### [Request]
Copy the lines below word for word, from the line containing "is (484, 836)." through the line containing "Action: coord(810,173)", keeping both of those lines.

### [Text and item location entries]
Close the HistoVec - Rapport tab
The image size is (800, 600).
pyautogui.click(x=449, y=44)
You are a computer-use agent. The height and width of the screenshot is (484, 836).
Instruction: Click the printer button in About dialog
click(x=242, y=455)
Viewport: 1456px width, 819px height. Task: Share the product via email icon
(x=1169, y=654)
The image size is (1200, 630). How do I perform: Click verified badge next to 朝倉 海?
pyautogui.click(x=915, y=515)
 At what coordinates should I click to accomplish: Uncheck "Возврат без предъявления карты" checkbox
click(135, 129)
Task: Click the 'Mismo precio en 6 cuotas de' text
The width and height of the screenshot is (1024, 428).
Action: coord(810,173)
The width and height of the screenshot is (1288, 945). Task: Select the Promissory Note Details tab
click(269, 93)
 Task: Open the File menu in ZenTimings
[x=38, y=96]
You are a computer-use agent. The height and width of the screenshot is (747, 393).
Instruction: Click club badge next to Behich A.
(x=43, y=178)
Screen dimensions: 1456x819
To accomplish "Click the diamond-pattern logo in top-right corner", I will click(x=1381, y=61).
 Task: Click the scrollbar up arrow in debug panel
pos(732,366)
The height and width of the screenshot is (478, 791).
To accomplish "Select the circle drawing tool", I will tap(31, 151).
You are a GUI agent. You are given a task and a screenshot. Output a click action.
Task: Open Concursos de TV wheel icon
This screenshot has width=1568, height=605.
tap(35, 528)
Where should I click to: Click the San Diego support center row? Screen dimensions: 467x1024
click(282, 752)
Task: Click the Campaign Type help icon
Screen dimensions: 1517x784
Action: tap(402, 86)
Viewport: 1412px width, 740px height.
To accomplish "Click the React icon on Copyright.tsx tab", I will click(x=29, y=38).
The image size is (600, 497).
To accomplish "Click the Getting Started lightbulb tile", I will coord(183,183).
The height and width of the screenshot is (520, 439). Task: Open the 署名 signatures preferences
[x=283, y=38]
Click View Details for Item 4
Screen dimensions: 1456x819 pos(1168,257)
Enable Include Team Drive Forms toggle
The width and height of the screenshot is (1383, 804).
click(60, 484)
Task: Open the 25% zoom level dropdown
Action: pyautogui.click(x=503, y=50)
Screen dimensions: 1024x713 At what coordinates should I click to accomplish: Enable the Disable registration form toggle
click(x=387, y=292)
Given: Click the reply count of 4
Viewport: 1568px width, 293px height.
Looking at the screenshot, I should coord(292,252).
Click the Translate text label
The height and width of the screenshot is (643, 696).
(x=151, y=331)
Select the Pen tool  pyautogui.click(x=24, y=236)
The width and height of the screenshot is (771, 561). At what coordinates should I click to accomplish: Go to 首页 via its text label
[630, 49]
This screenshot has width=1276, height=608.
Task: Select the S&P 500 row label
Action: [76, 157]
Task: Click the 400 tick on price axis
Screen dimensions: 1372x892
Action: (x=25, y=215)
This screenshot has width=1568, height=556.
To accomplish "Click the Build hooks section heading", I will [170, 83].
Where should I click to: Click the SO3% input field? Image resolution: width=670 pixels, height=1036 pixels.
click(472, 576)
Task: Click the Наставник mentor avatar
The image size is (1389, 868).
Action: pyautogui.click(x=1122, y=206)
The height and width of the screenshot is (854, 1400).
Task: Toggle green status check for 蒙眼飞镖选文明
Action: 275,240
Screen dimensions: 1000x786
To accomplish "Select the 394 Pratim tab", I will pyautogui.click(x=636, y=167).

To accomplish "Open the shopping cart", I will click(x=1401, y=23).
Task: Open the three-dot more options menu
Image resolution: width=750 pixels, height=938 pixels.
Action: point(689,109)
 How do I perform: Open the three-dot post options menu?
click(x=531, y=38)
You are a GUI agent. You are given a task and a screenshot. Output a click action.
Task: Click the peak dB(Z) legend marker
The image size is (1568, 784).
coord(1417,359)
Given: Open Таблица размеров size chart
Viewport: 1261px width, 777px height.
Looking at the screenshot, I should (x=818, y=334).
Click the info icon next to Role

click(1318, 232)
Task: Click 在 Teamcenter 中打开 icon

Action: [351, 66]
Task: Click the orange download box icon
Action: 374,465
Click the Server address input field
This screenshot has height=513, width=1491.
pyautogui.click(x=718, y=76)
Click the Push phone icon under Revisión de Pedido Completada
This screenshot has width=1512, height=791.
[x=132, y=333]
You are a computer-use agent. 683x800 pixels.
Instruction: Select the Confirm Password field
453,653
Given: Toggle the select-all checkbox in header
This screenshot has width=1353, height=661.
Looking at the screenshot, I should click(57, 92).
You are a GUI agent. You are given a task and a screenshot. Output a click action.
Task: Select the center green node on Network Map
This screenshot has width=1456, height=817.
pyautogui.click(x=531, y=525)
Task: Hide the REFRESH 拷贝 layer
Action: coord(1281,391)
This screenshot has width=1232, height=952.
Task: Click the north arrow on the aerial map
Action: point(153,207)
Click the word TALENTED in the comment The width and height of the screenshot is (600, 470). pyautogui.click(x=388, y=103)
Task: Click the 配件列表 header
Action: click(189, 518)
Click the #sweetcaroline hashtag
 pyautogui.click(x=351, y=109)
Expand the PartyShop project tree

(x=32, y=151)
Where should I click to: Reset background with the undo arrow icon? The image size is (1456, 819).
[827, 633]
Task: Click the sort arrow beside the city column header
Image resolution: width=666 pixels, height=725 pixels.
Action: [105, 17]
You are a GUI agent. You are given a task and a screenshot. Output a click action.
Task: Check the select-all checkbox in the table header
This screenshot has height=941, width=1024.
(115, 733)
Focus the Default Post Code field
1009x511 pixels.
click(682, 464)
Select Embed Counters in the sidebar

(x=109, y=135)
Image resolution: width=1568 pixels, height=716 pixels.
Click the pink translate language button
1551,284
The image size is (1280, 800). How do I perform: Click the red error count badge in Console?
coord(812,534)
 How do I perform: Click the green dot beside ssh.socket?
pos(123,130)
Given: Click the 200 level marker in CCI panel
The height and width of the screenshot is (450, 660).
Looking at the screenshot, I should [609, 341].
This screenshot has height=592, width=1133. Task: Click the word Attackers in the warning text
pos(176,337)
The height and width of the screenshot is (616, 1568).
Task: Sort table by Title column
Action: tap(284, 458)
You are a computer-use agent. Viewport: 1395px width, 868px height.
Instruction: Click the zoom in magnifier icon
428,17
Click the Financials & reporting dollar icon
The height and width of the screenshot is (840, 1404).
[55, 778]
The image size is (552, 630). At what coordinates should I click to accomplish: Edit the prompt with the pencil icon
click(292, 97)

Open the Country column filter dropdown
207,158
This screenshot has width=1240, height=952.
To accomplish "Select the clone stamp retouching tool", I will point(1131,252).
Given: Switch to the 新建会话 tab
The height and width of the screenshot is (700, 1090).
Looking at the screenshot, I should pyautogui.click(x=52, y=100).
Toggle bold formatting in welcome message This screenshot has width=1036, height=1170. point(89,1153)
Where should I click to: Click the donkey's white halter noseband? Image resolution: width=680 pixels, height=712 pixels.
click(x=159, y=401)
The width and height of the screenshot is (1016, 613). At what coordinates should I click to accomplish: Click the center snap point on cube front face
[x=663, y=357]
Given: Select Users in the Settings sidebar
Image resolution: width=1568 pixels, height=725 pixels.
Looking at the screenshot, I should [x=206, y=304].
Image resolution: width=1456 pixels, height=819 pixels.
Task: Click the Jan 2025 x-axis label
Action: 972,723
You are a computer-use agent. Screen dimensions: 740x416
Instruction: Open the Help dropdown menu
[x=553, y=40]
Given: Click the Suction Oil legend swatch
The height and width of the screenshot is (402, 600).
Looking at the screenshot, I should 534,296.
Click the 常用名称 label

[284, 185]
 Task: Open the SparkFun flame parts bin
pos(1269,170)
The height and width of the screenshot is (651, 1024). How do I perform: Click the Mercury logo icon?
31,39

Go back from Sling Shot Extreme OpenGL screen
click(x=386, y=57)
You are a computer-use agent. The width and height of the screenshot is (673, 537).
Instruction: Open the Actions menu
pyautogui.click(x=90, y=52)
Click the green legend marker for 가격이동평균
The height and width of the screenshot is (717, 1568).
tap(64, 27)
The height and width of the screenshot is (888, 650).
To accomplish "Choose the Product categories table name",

### [Answer to this exercise]
You are a computer-use agent. The height and width of the screenshot is (484, 836).
Instruction: Click the printer button in About dialog
click(x=242, y=455)
Viewport: 1456px width, 819px height. Task: Share the product via email icon
(x=1169, y=654)
The image size is (1200, 630). How do I perform: Click verified badge next to 朝倉 海?
pyautogui.click(x=915, y=515)
 At what coordinates should I click to accomplish: Uncheck "Возврат без предъявления карты" checkbox
click(135, 129)
Task: Click the 'Mismo precio en 6 cuotas de' text
The width and height of the screenshot is (1024, 428).
Action: coord(810,173)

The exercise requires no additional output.